TASK: Only the lines from the one containing "The height and" to the end of the records belong in the answer; repeat them exactly and drop the pictures.

DATASET CONTENT:
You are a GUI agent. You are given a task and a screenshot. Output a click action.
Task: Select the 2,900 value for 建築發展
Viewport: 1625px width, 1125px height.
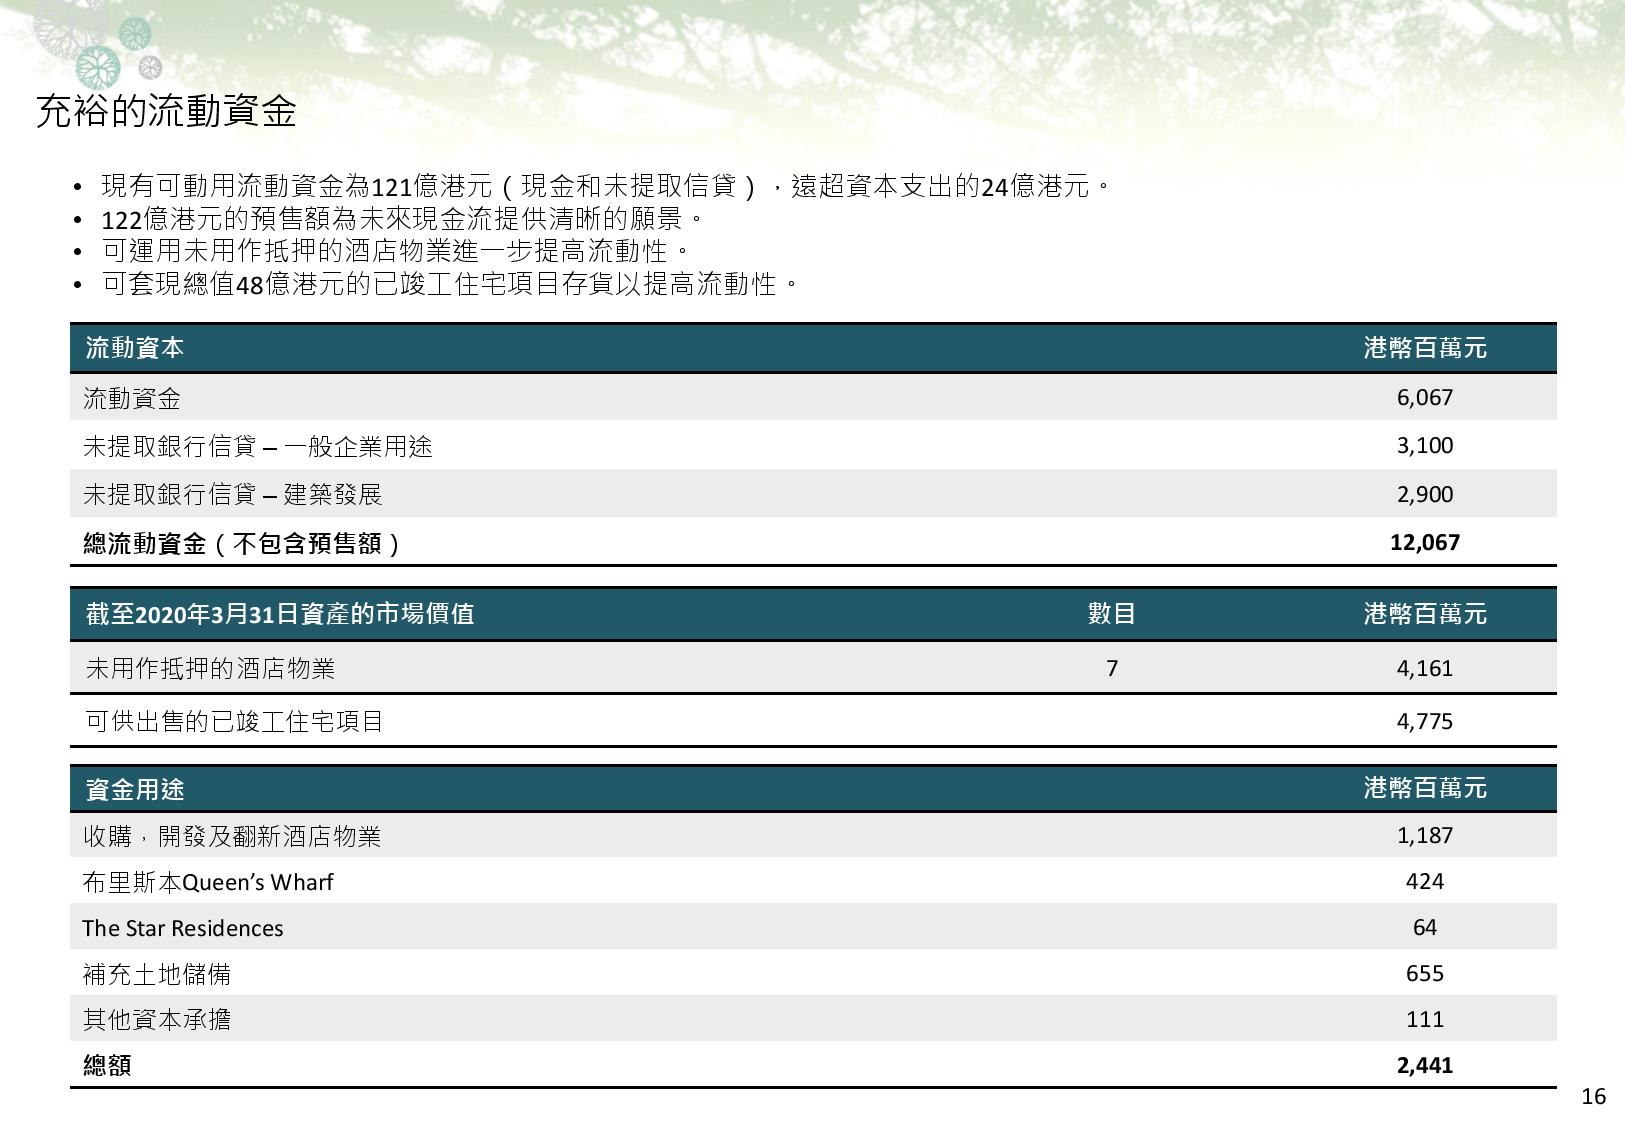coord(1424,494)
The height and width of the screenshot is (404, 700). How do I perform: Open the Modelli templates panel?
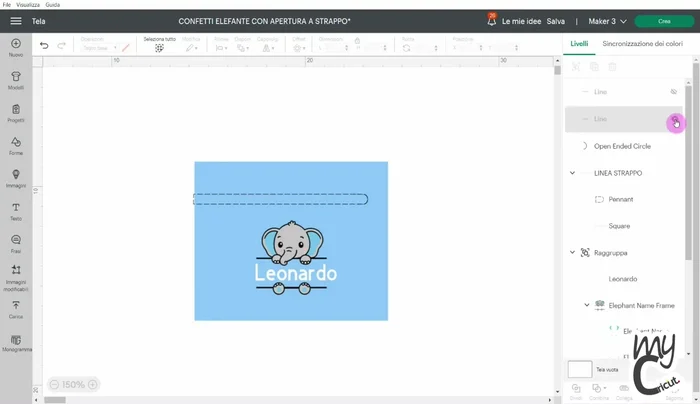tap(16, 79)
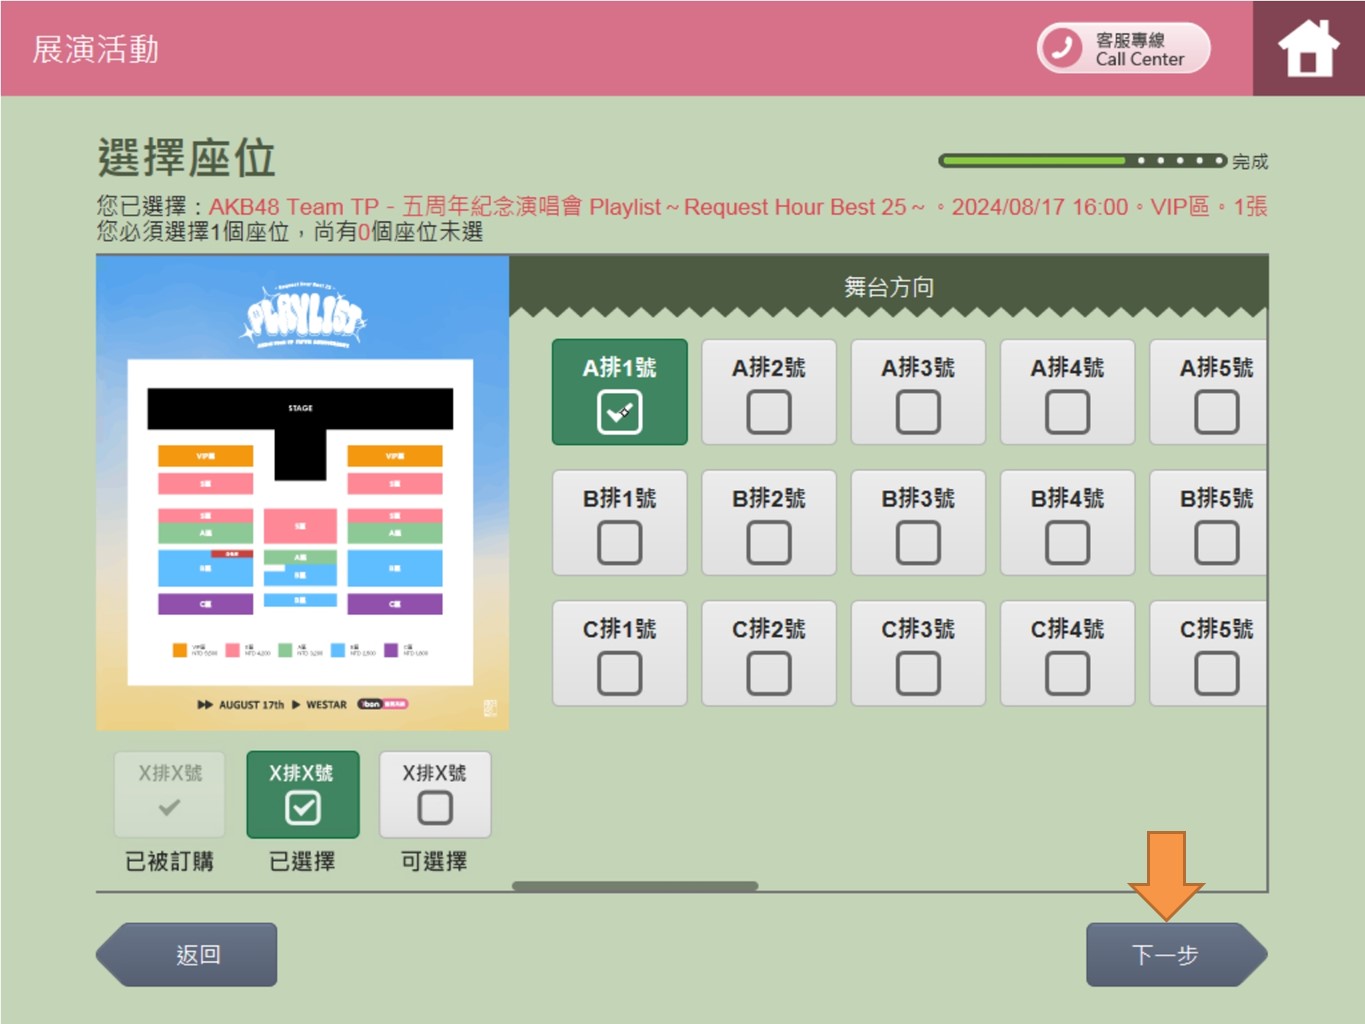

RESULT BELOW:
The height and width of the screenshot is (404, 700). How do I perform: Open the Modelli templates panel?
tap(16, 79)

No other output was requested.